Goal of the exercise:
The material below has pictures in it. Set down only the lines from the line containing "Set due date for Richard Roe" through the line containing "This screenshot has width=1063, height=464.", word for word, and leave the pictures behind.

Exercise materials:
——
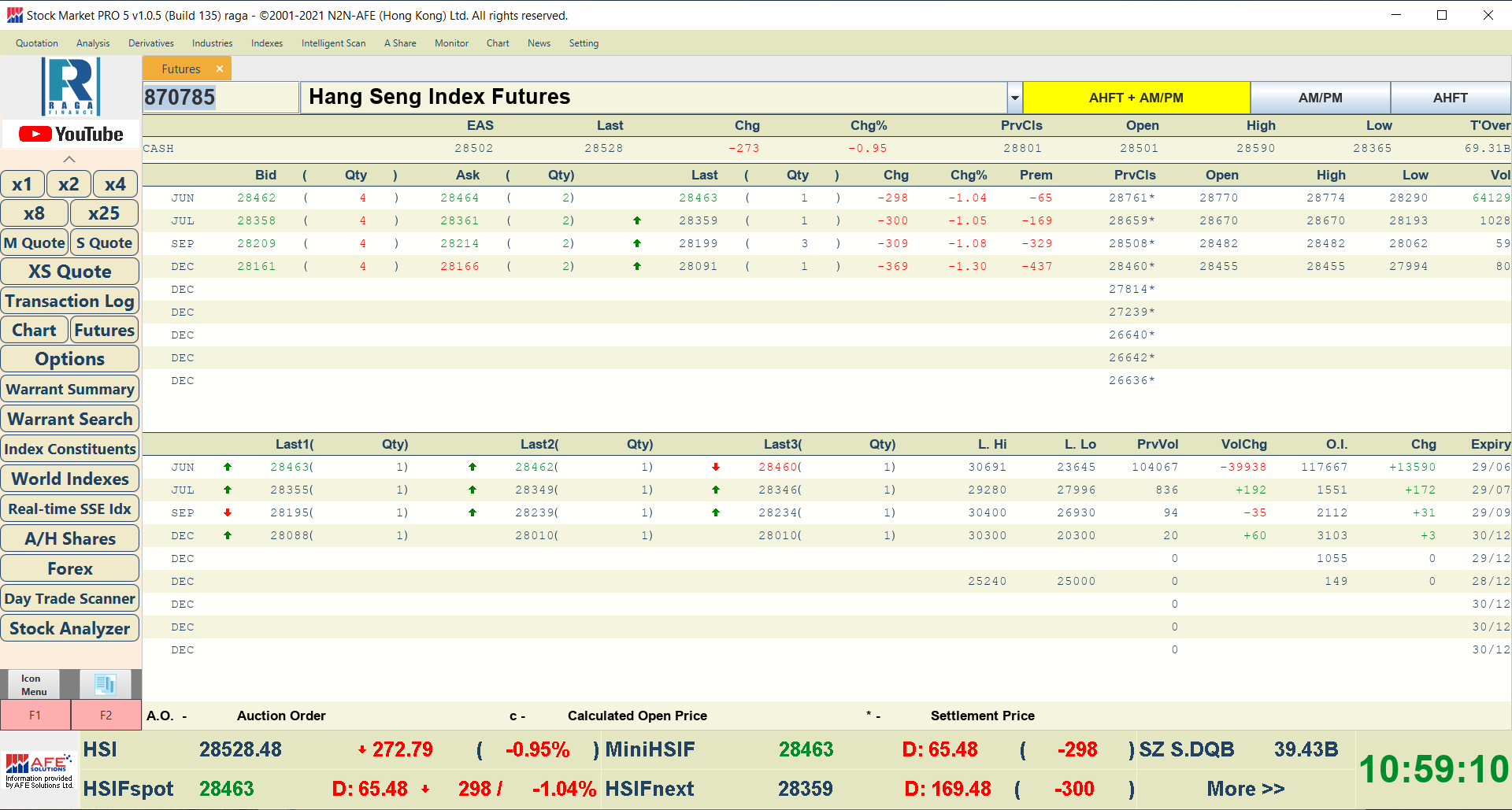The height and width of the screenshot is (810, 1512).
Task: Switch to AM/PM session mode
Action: pos(1320,98)
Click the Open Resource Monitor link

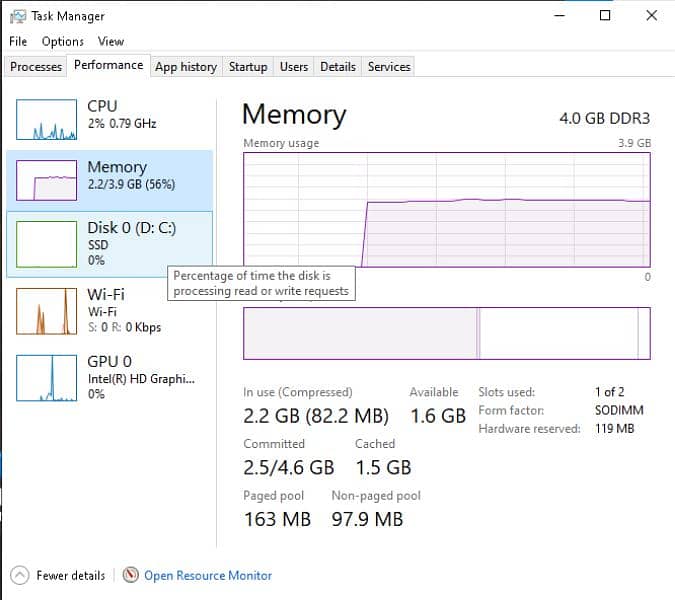click(x=208, y=575)
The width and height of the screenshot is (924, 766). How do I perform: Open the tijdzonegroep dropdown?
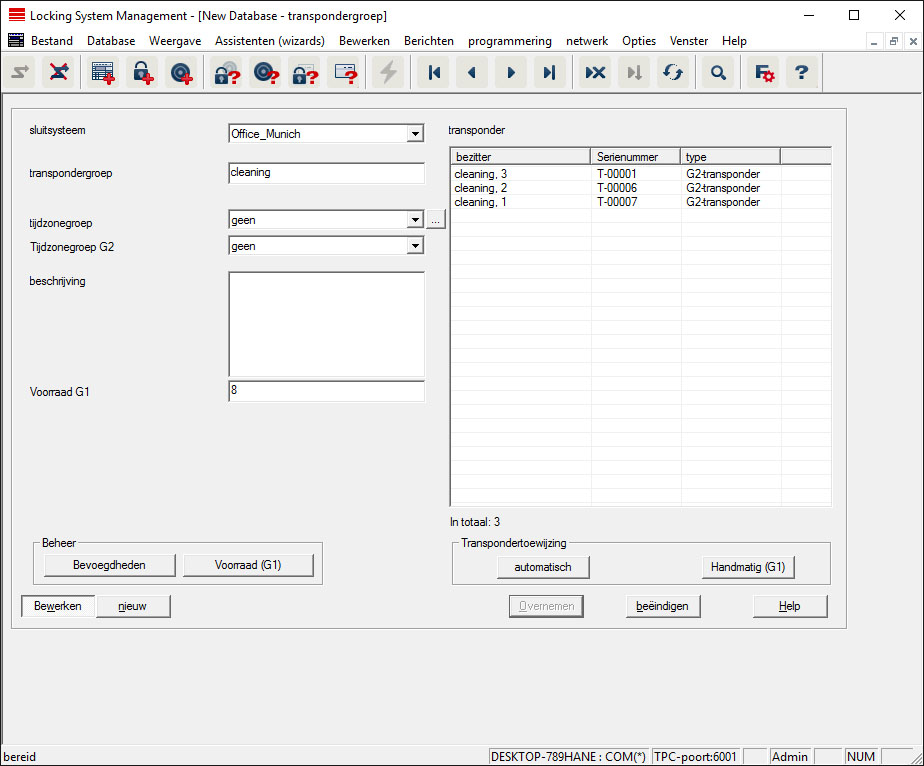415,220
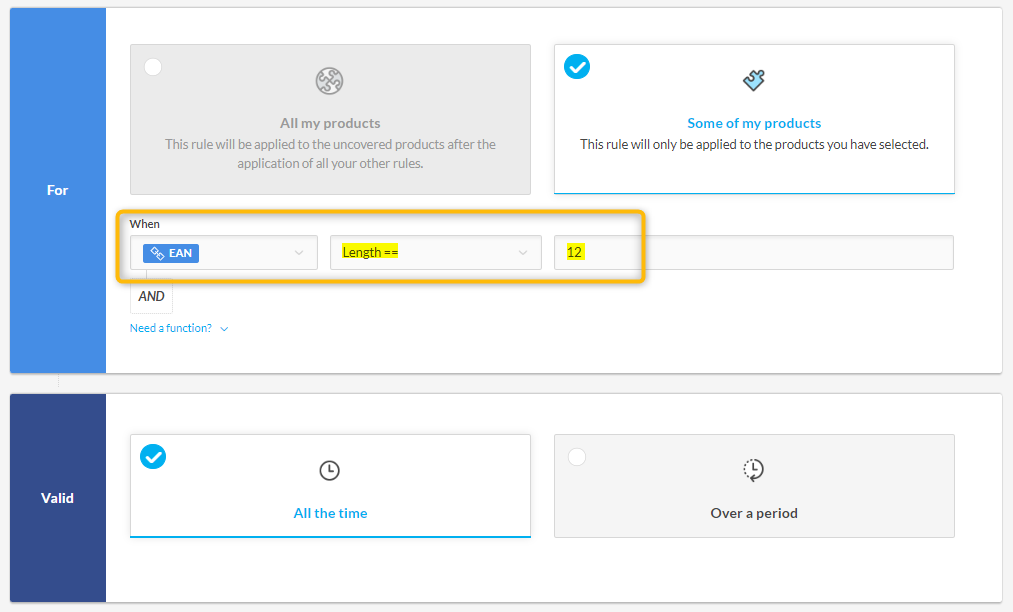Select the For section tab
1013x612 pixels.
tap(58, 190)
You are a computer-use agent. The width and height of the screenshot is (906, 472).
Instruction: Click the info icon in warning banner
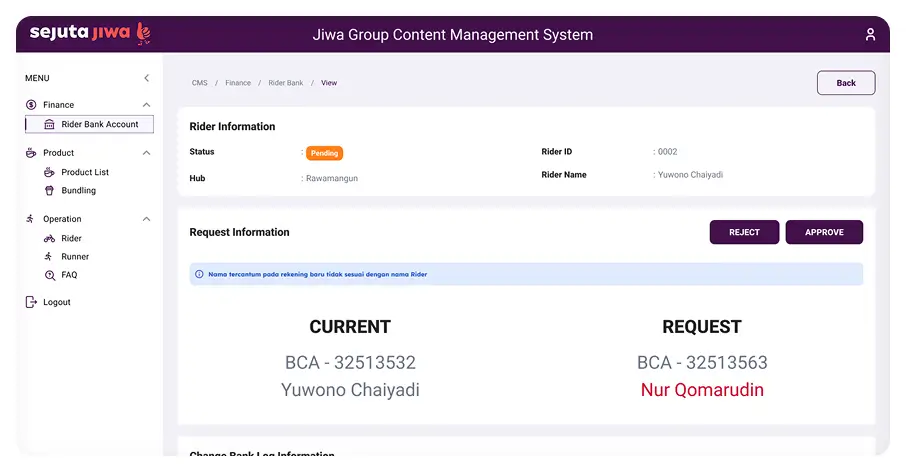tap(198, 274)
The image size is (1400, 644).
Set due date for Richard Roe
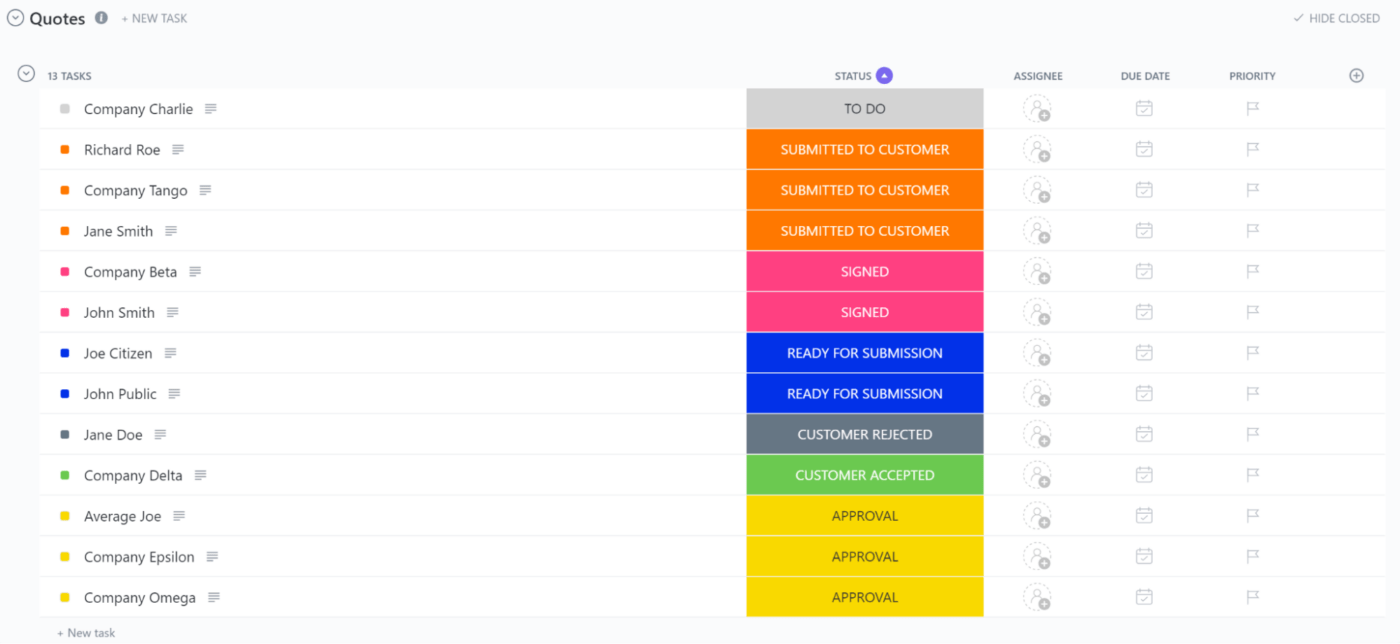[1144, 149]
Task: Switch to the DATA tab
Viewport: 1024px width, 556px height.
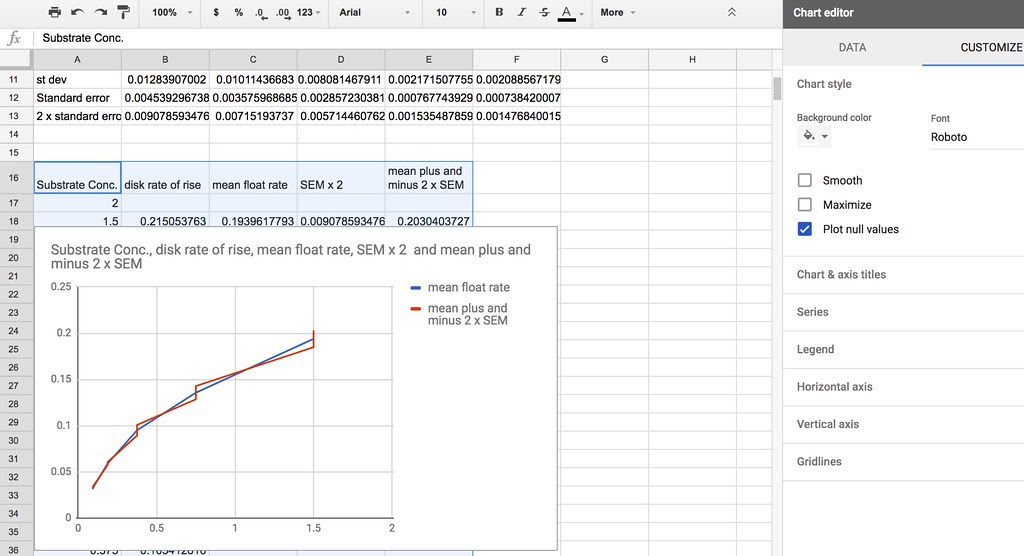Action: click(852, 47)
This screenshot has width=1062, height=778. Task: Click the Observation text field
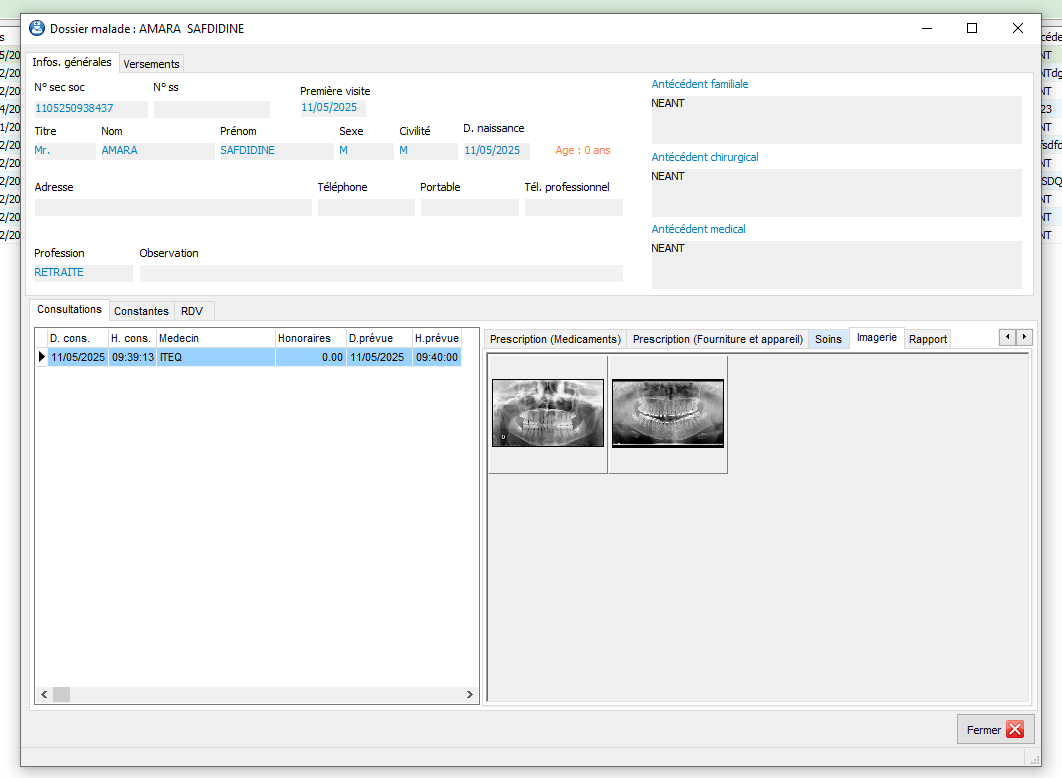coord(381,274)
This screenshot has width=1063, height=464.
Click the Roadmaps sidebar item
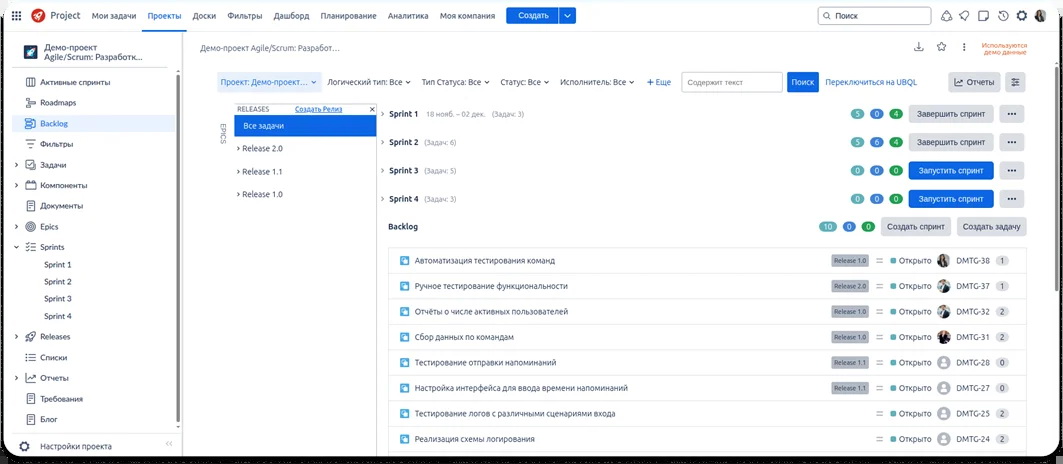pyautogui.click(x=58, y=103)
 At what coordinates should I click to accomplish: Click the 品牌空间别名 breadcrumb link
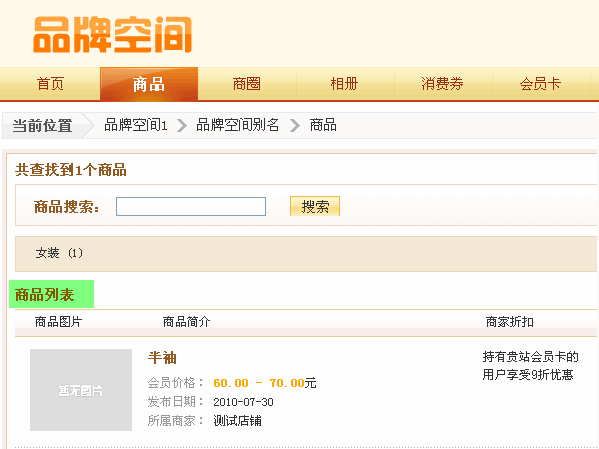[238, 125]
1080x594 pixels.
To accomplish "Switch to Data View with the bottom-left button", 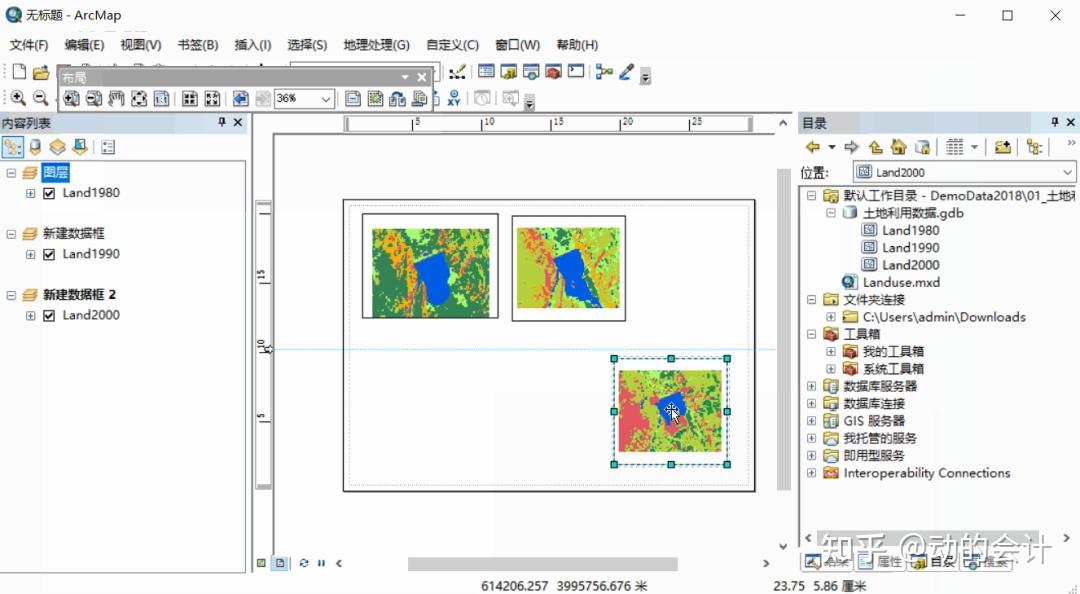I will tap(261, 562).
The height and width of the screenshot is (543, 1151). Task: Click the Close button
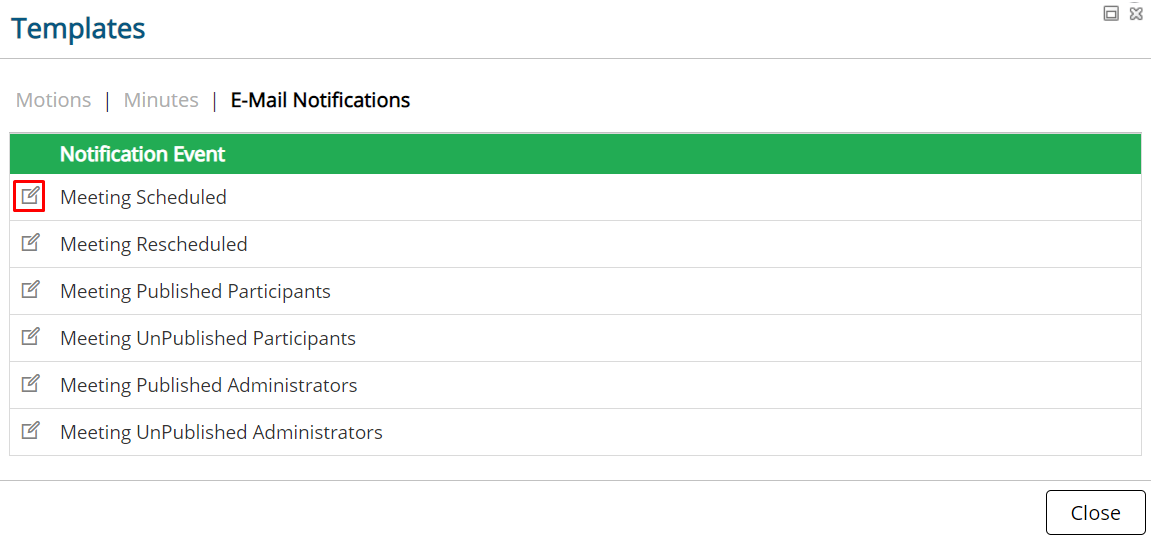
——
Final answer:
Set due date for Richard Roe
[1144, 149]
Task: Switch to the DATA tab
Viewport: 1024px width, 556px height.
Action: click(852, 47)
This screenshot has width=1062, height=778. Task: Click the Observation text field
coord(381,274)
This screenshot has width=1063, height=464.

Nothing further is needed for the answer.